Bugün de üzgünüm, dün de üzgünüm. Birlikte milletvekilliği yaptığınız, iki gün önce parti meclisi yaptığınız, Hasan Abi diye hitap ettiğiniz, 30 yıldır, 50 yıl 4 aydır bu ülkeye kamuya hizmet eden, tecrübeli birisi, gencecik çocuklar, pırıl pırıl bürokratlar. İki yanına, iki tane koluna girilmiş. Bugün Türkiye Cumhuriyeti terör örgütlerine bu muameleyi yapmıyor. Türkiye Cumhuriyeti gerçek çetelere bu muameleyi yapmıyor artık. O 90’ların görüntülerini ya da darbe dönemlerinin görüntülerini böyle yaşatmıyorlar. Yaşatılmaması lazım. Kimseye yapmasınlar, hiç kimseye yapmasınlar ama burada envai çeşit terör örgütü var. Birisinin üyelerini bir gece yedi farklı şehre dağıtıyor musunuz da benim arkadaşlarımı dağıttınız? Bakın yap diye demiyorum. Çünkü bunların da masum aileleri var. Suçlu varsa içeride terör örgütünden o suçlu. Ailesi değil. Dört yaşında evladı suçlu değil. Hangi 10 kişiyi Türkiye’nin yedi farklı iline, dün akşam bir terör örgütünden dağıttın da sıra bize geldi? Olacak iş değil. O görüntüyü gördüğünüzde tabii ki ağrınıza gidiyor. Siyaset dediğin şey sözle yapılır ama esas duyguyla yapılır. Hissederek yapılır, hissetmeden yapılmaz. Şimdi Gaziosmapaşa’ya gideceğiz bütün İstanbulluları saat 20.30’da Gaziosmanpaşa’ya, Gaziosmanpaşalıları davet ediyorum. İnanmadan, o otobüsün merdivenine çıkacak enerjisi kalmaz insanın. Eğer ki arkadaşlarıma bu kadar inanmıyor ve bu meseleye bu kadar hırslanıyor olmasam. Görün bakalım akşam yalnız mıymışız, değil miymişiz?”

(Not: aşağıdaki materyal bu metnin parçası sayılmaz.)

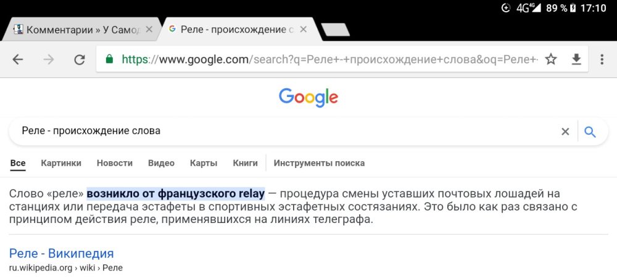View the green padlock site info
617x278 pixels.
point(109,59)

“Ellerinden geleni de ardına koymasınlar”

Özel, belediyelere operasyonların genişlemesini bekleyip beklemediklerinin sorulması üzerine, “Hukuk varsa yoktur, Akın varsa her şey olur. ‘Akın var adaletsizliğe akın, adaletin zaptı yakın’ diye şiir yazıyor adam. Adana’nın Belediye Başkanı’nı Adana’nın Cumhuriyet Başsavcısı soruşturamıyor. Ankara Cumhuriyet Başsavcısı sınırlarında olduğu iddia edilen bir şeyden dolayı Ankara Cumhuriyet Başsavcısı yapamıyor. Yetkisi köprüden öteye gitmeyen, Tekirdağ’a varmayan zıpçıktı, çıkmış ortaya Adana’dan belediye başkanı alıyor. Ben ne deyim? ‘Öbür illere yayılır mı?’ Yayılır. Ne kadar yani Recep Tayyip Erdoğan’ın korkusu, rakibinden korkusu, CHP’den korkusu, iktidardan inme kaygısı dinene kadar yayılır. Ellerinden geleni de ardına koymasınlar ne yapalım?” diye konuştu.

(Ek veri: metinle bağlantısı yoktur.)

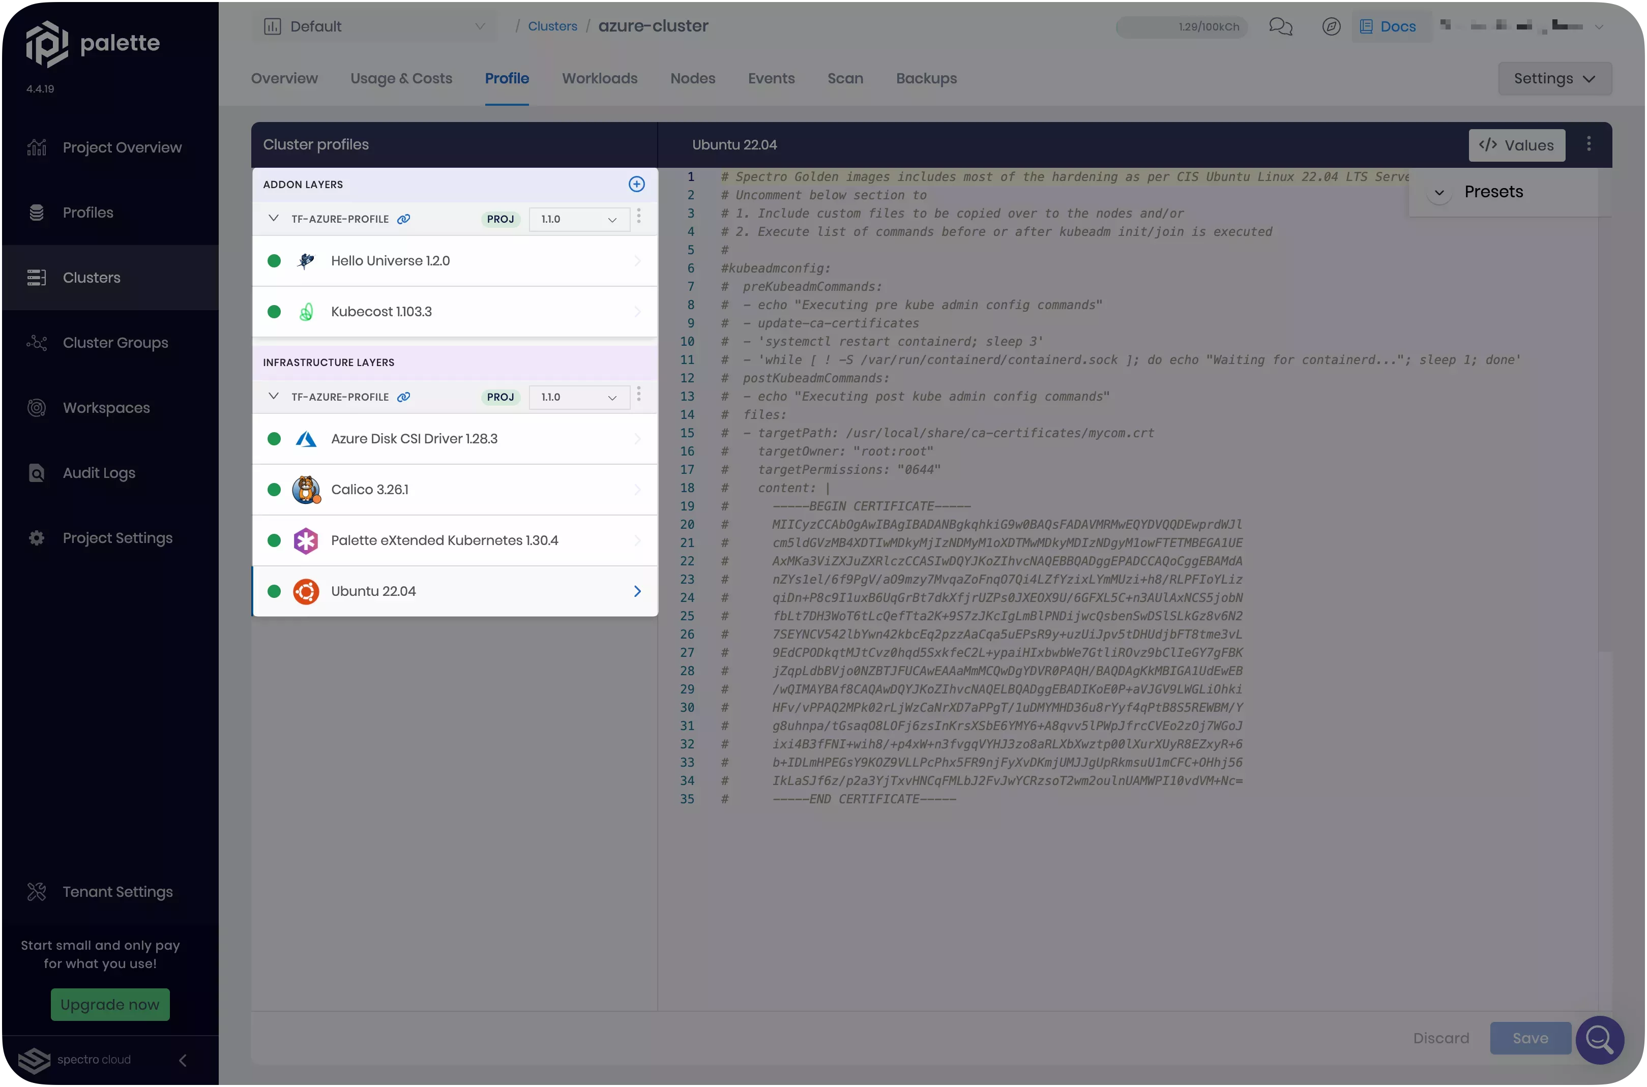
Task: Expand the TF-AZURE-PROFILE addon layer
Action: [x=273, y=218]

CHP’nin Önceki Genel Başkanı Kemal Kılıçdaroğlu’nun kurultay iptali davasında ifade vermeye gitmemesine ilişkin yaptığı açıklamanın “Siz bu konuya nereden bakıyorsunuz” diyerek sorulması üzerine ise Özel, “Bulunduğum mevkiden bakıyorum. Genel Başkanlık mevki her sürece her baktığın açıyı, her sorulduğunda cevaplandırmamayı gerektiriyor” dedi.